REQUIRED WORK
Continue the forum thread about active and passive bass pickups from its last post.

TEXT SECTION
* * * * *
To confuse things a bit further, EMG makes both active and passive pickups. Many basses on the market (including 6 of my own) have a configuration of passive pickups with an active preamp that essentially gives you 2 or 3 bands of EQ that you can boost or cut from onboard the bass.

As an example, if you had a passive jazz bass or something, you could purchase a John East preamp or whatever and use that with the existing pickups. Some of them have a switch for passive mode which would allow you to bypass the preamp and run the bass without batteries. Some of them also have a trim pot inside the control plate to match levels between active and passive mode so you're not 15 dB louder in active mode.

EMG active pickups are available with or without active EQ circuitry, but are usually supplied with at least a volume and passive tone control, battery clip and input jack with the extra leg for the battery disconnect. I'm pretty sure they still have a magnet and coil assembly, similar to a passive pickup, so that might expalin how you're able to pass signal without powering the preamp inside the pickup.

The levels you're getting sound really low. How's the tone?
 
its not as full as the passives, but its not total thin, it has the sound of a bass guitar but its on the treble-ish side compared to the JazzSquiers...but even with the battery in it was a little more treble in the tone.

theres a huge volume difference side by side I might try it with batterys, but damn the batteries failed in less than 45 minutes?
I'll try some known batteries too maybe they will last longer....or run a 9VDC on a TRS cable! lol...

actually I wish they'd trade off some stuff and just grab a new Passive Bass and be done. Get a Squier PBass or Jbass and call it a day. but its not $$$$ time at the moment.
 
Sounds like there is something wrong. The batteries should last month's, not minutes. (Unless you leave it plugged in 24 hours a day)
 
thats a good idea, that jack is kind of messed up and might be touching the battery ground to the guitar ground...hmm?
I can check that easily, great input. thanks.
* * * * *
RECORDED INFORMATION
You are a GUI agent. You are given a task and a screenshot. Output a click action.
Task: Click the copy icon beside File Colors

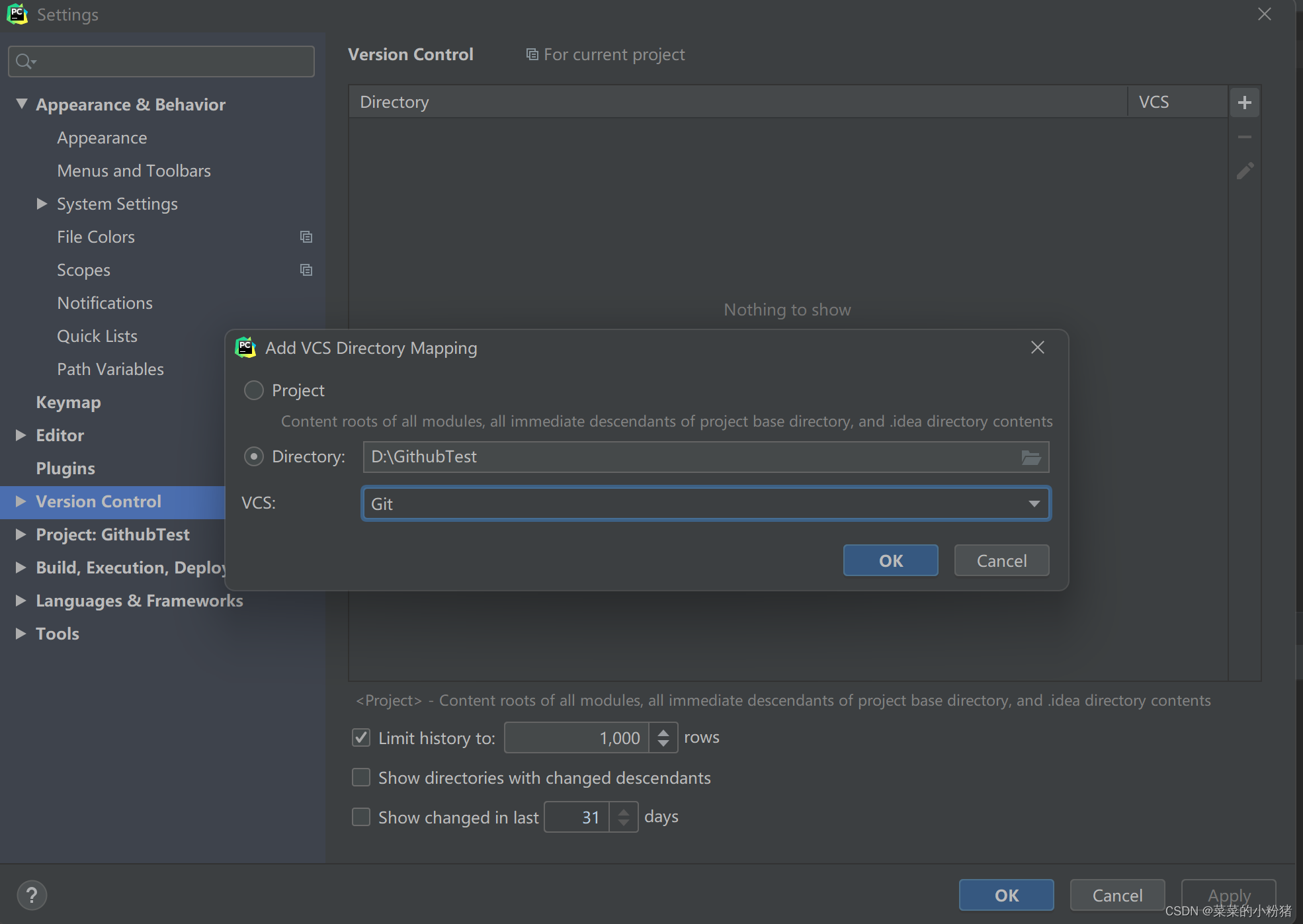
* * * * *
ANSWER TO THIS TASK
the battery was supposedly new. it wasnt on the guitar for more than 4hrs...and while I was playing it to check the soldering it went out....like someone turning the volume off slowly.

Its got some wierd ass "dual 9v" battery wiring. Im pretty happy with it in Passive mode. It works, not a big deal to turn the PreAmp Volume to 8 from 2.
 
People put two 9 volt batteries in emg systems to run them on 18 volts. It's for higher output, but normally it's guitarists that do that, not bass players.

You should probably just pick up some used passive pickups and wire it like a standard bass. The active systems are cool, but once you start hacking them, it's time to start over. Especially if you have no idea what sort of system was in the bass to begin with.
 
The battery lifespan sounds weird. One of my basses uses an 18 volt system - the Sire V7 with the switch for passive mode. The preamp is touchy and powerful on that one. I think the 18 volt thing is for more headroom.

Thing is, with my Stingrays I can put a battery in and do the occasional weekend gig maybe once a month or two, forget to unplug it overnight occasionally and do rehearsals and practice with it for a couple of years and the battery is fine. 45 minutes seems faster than you can drain a battery with a delay pedal. There shouldn't be a huge draw.

Do you know the resistance of the volume pot? Just from doing a quick google search I noticed a value of 25k for one of their systems. Seems low compared to passive stuff. 250k and 500k are more common values for passive stuff.

If it isn't something simple like that I'd be inclined to look at craigslist or whatever for a passive pickup. Or a bass for that matter. I have no idea how much merit the instrument has.

At the end of the day I guess Ska Punk doesn't wait for the most ideal gear.
 
There are passive sets of pickups cheap $30 new and even American Fender P-bass for $65 ish used....
I ohmed the plug connector and the tip and the ground is right.
Made sure they arent touching when the cable is unplugged.

I took out one of the batterys and went single 9v, and compared that to the "passive" and it works fine.
I dont see a difference other than volume, the active can clip the input at 3, and the passive needs 8 to clip the input.....so no huge tone difference.

and the tone difference can be adjusted with the three EQ sections and this amp has Enhancer and Compressor built in. (Bassman 400)

the actives with battery installed are so loud the preamp has to be turned waaaay down and theres an active button that can pad it down too. this still doesnt make a lot of sense to me? why have louder pickups and then overload the preamp? better for tube amps?

either way, I unplugged the Jbass pickup so its running on only P-bass pups and works fine. I might have a switchcraft guitar jack laying around to swap out and get something that grabs better.

Im not sure what the ohm is of the volume pot...but it was one of the last ones of five that worked.
the necks soundgear by ibanez, the bodys homemade and the pickups are a EMG PJ set.

thanks for the inputs
 
The less windings a pickup has, the less distortion there is. So they make a clean pickup and use a preamp to boost the output.

There is also nothing sadder than an SVT that you can't get to distort.
 
The less windings a pickup has, the less distortion there is.
???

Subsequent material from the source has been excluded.